▶ [RECORDED DATA]
◆ ◆ ◆ ◆

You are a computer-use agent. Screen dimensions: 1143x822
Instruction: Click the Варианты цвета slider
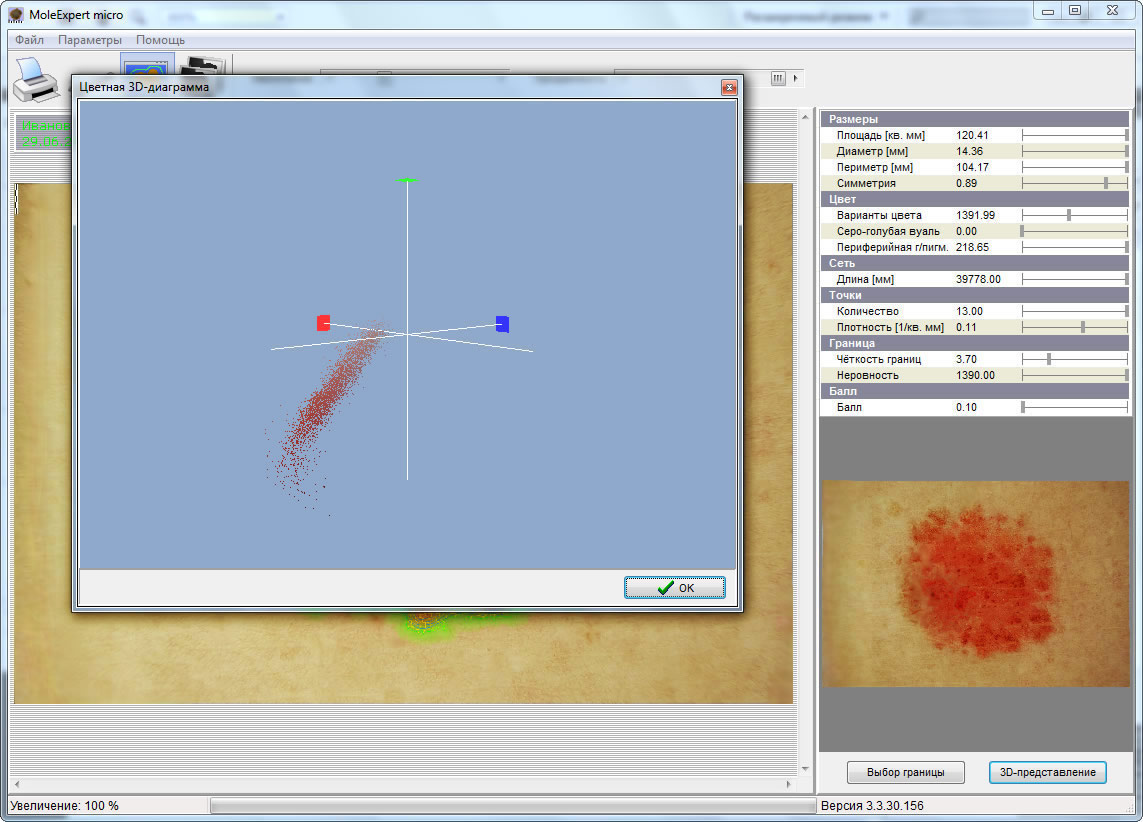click(x=1069, y=215)
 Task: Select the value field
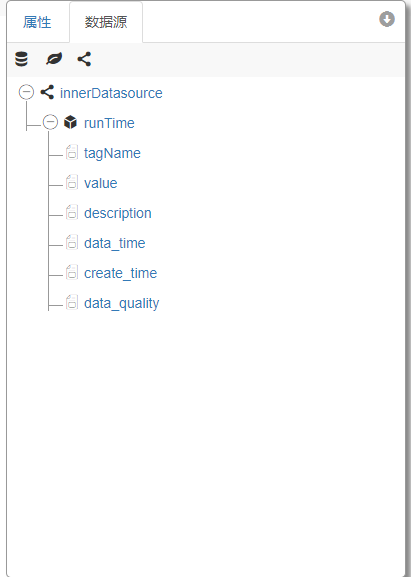coord(100,183)
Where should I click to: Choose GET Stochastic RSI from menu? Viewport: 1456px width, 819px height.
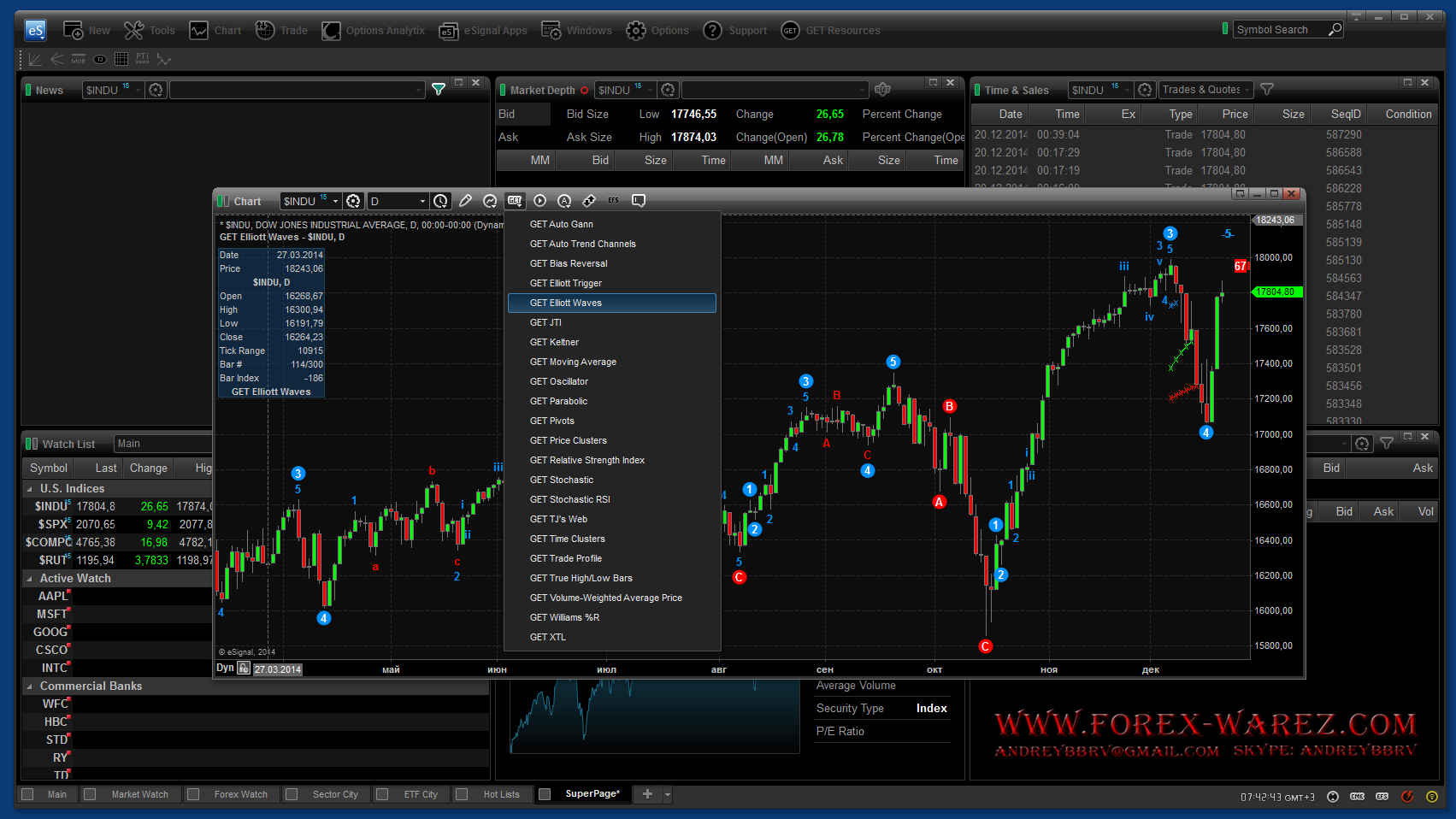click(x=569, y=499)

◆ ◆ ◆ ◆

▶ [ABOUT THIS EXERCISE]
What you return must match the records letter for letter, except that the pictures stay out.

▶ [YOUR SOLUTION]
You are a computer-use agent. Screen dimensions: 1143x822
Instruction: Click the Варианты цвета slider
click(x=1069, y=215)
 Task: Select the value field
coord(100,183)
Where should I click to: Choose GET Stochastic RSI from menu? Viewport: 1456px width, 819px height.
click(x=569, y=499)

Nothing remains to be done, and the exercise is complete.